_WHAT YOU HAVE TO DO_
Give again the lines from the line with "Extended Learning (458, 2263)" to the last line of the records, exactly and in full. Do not carry over any pictures.

_Saved data entries_
=======
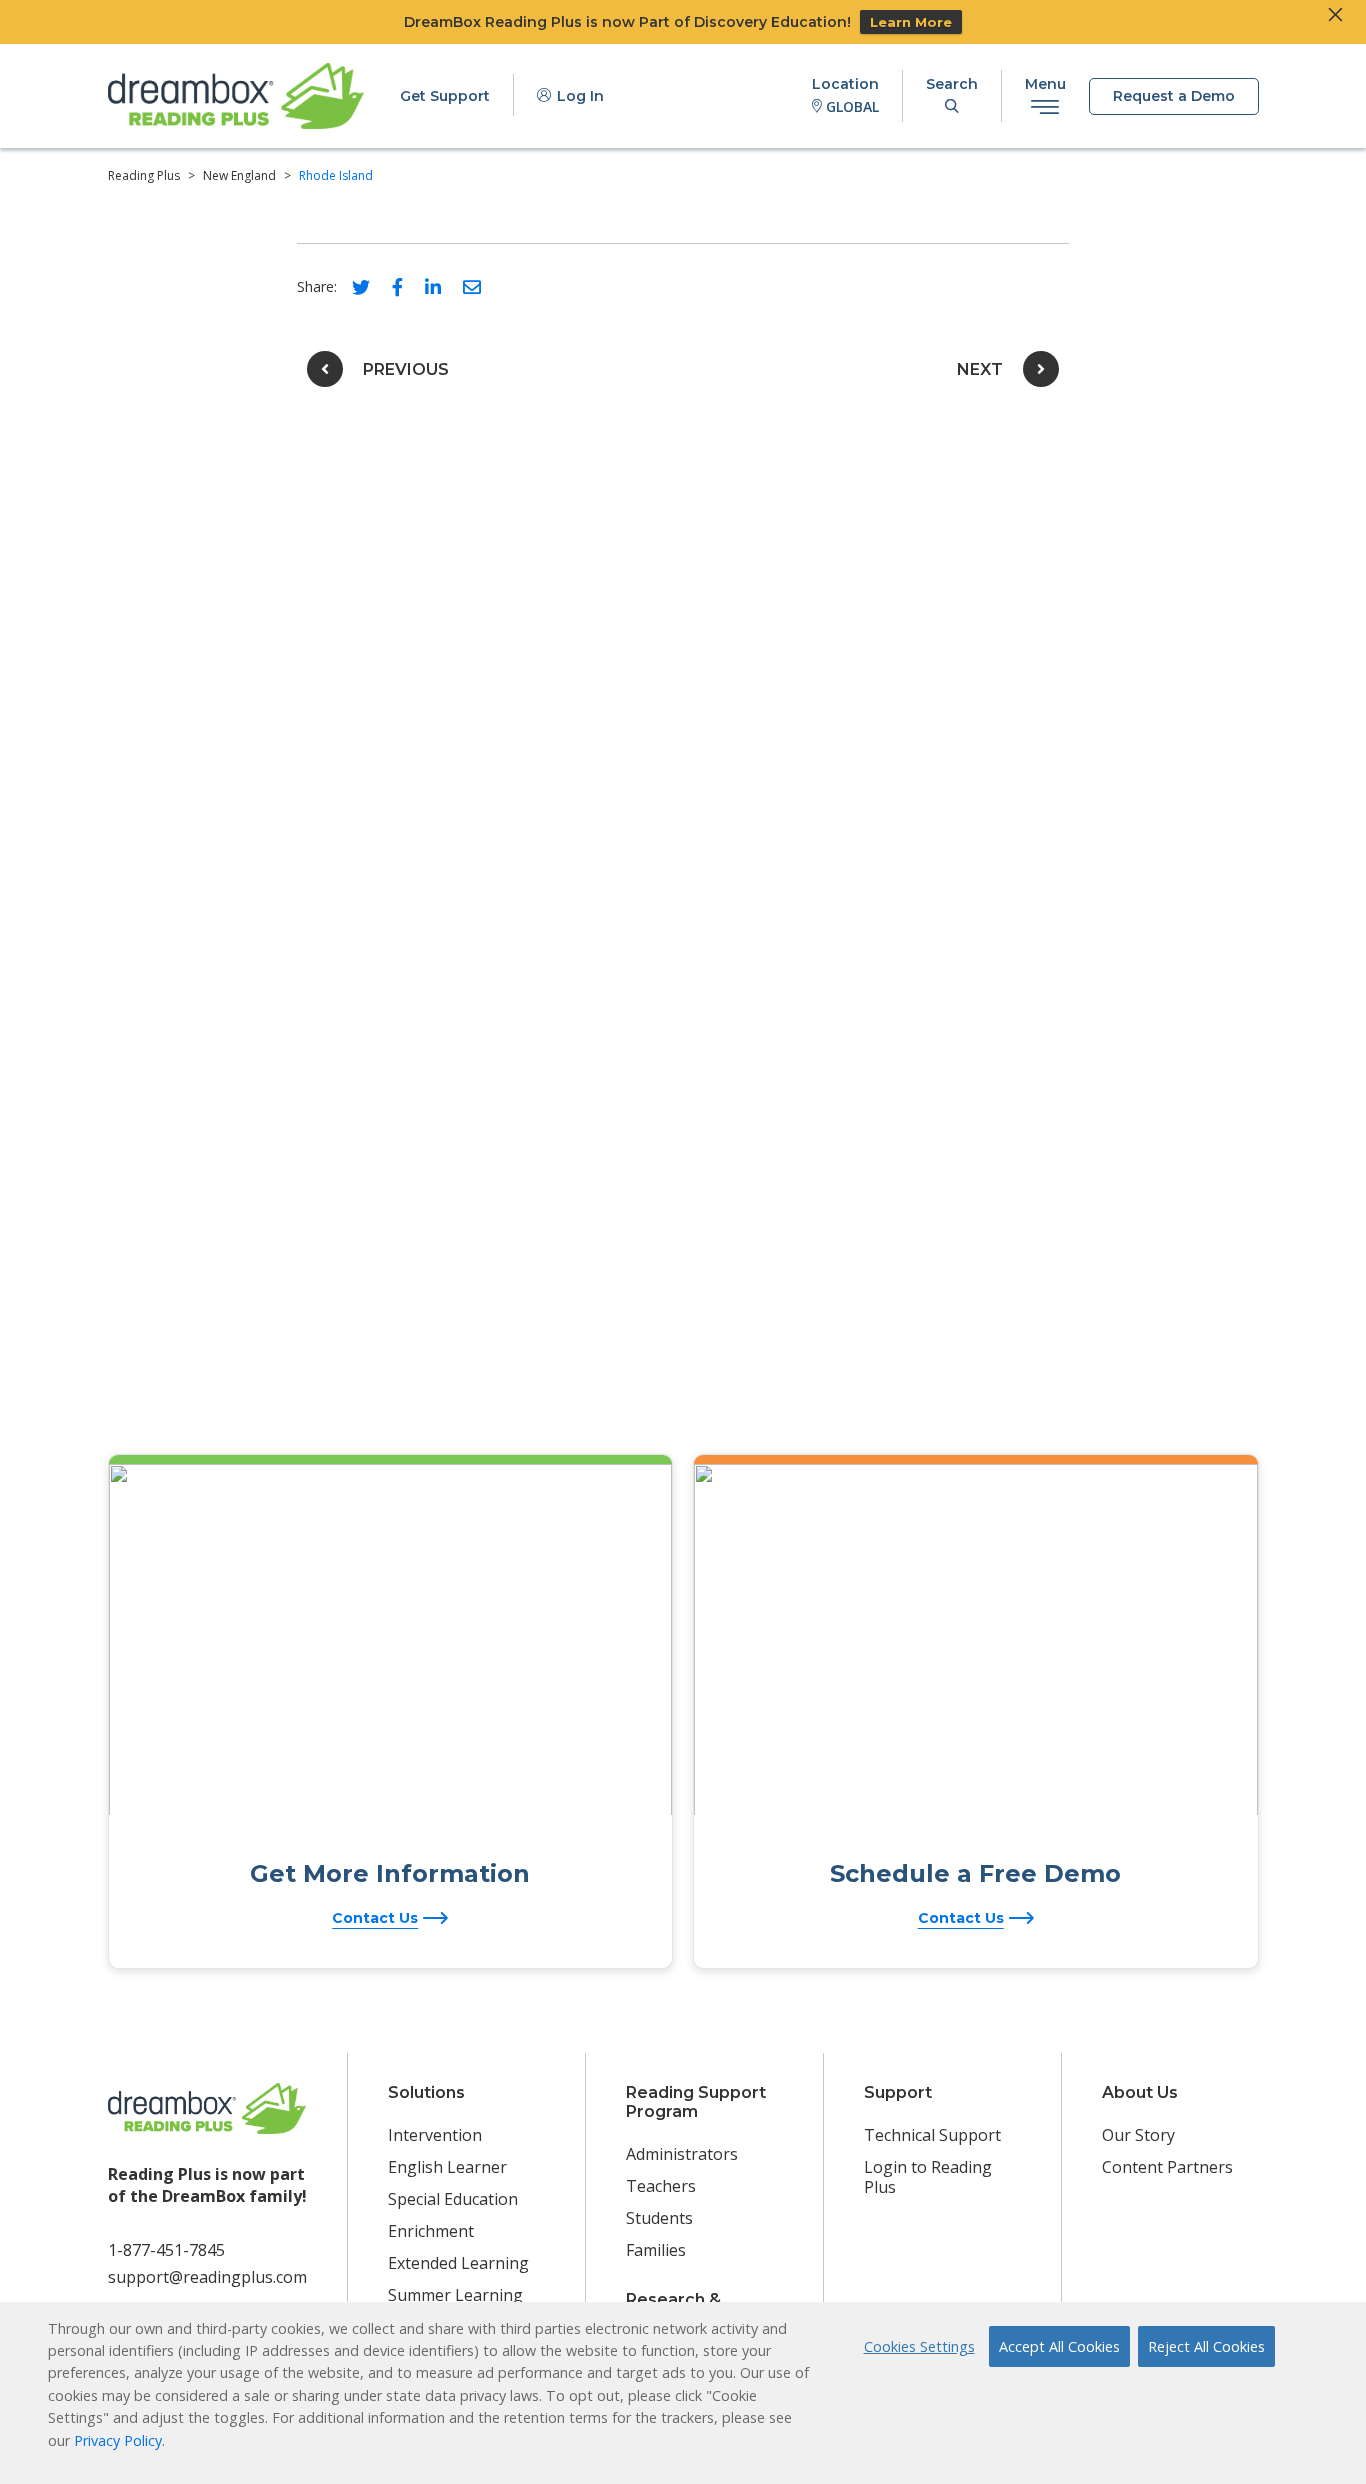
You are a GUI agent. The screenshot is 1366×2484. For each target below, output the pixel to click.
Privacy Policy (118, 2440)
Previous (406, 369)
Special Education (453, 2199)
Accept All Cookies (1059, 2346)
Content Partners (1167, 2167)
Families (656, 2250)
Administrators (682, 2154)
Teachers (661, 2186)
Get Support (445, 96)
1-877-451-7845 (166, 2250)
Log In (578, 96)
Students (659, 2218)
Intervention (435, 2135)
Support (898, 2092)
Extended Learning (458, 2263)
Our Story (1138, 2135)
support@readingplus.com (207, 2277)
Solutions (426, 2092)
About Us (1140, 2092)
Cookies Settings (919, 2346)
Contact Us (375, 1918)
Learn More (911, 22)
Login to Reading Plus (928, 2177)
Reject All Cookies (1206, 2346)
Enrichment (431, 2231)
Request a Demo (1174, 96)
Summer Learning (455, 2295)
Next (980, 369)
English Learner (447, 2167)
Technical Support (932, 2135)
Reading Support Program (696, 2102)
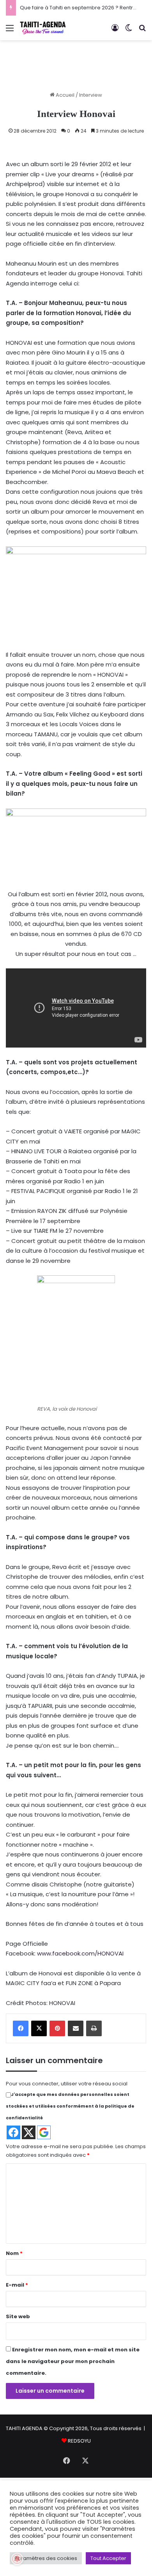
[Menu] (10, 31)
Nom (14, 2253)
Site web (18, 2316)
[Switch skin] (129, 31)
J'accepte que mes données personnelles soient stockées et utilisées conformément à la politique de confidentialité (70, 2106)
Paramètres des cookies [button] (45, 2558)
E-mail (17, 2285)
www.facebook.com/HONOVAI (80, 1953)
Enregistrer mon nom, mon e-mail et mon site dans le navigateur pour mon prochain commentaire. (73, 2361)
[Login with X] (28, 2132)
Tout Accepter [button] (108, 2558)
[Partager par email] (75, 2028)
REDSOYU (79, 2441)
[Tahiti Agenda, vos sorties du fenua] (42, 28)
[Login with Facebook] (13, 2132)
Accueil (64, 95)
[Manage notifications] (17, 2559)
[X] (39, 2028)
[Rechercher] (142, 31)
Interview (90, 95)
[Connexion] (115, 31)
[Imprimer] (94, 2028)
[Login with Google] (44, 2132)
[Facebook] (20, 2028)
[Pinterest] (57, 2028)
=======
_EXPECTED ANSWER_
Extended Learning (458, 2263)
Our Story (1138, 2135)
support@readingplus.com (207, 2277)
Solutions (426, 2092)
About Us (1140, 2092)
Cookies Settings (919, 2346)
Contact Us (375, 1918)
Learn More (911, 22)
Login to Reading Plus (928, 2177)
Reject All Cookies (1206, 2346)
Enrichment (431, 2231)
Request a Demo (1174, 96)
Summer Learning (455, 2295)
Next (980, 369)
English Learner (447, 2167)
Technical Support (932, 2135)
Reading Support Program (696, 2102)
[Menu] (10, 31)
Nom (14, 2253)
Site web (18, 2316)
[Switch skin] (129, 31)
J'accepte que mes données personnelles soient stockées et utilisées conformément à la politique de confidentialité (70, 2106)
Paramètres des cookies [button] (45, 2558)
E-mail (17, 2285)
www.facebook.com/HONOVAI (80, 1953)
Enregistrer mon nom, mon e-mail et mon site dans le navigateur pour mon prochain commentaire. (73, 2361)
[Login with X] (28, 2132)
Tout Accepter [button] (108, 2558)
[Partager par email] (75, 2028)
REDSOYU (79, 2441)
[Tahiti Agenda, vos sorties du fenua] (42, 28)
[Login with Facebook] (13, 2132)
Accueil (64, 95)
[Manage notifications] (17, 2559)
[X] (39, 2028)
[Rechercher] (142, 31)
Interview (90, 95)
[Connexion] (115, 31)
[Imprimer] (94, 2028)
[Login with Google] (44, 2132)
[Facebook] (20, 2028)
[Pinterest] (57, 2028)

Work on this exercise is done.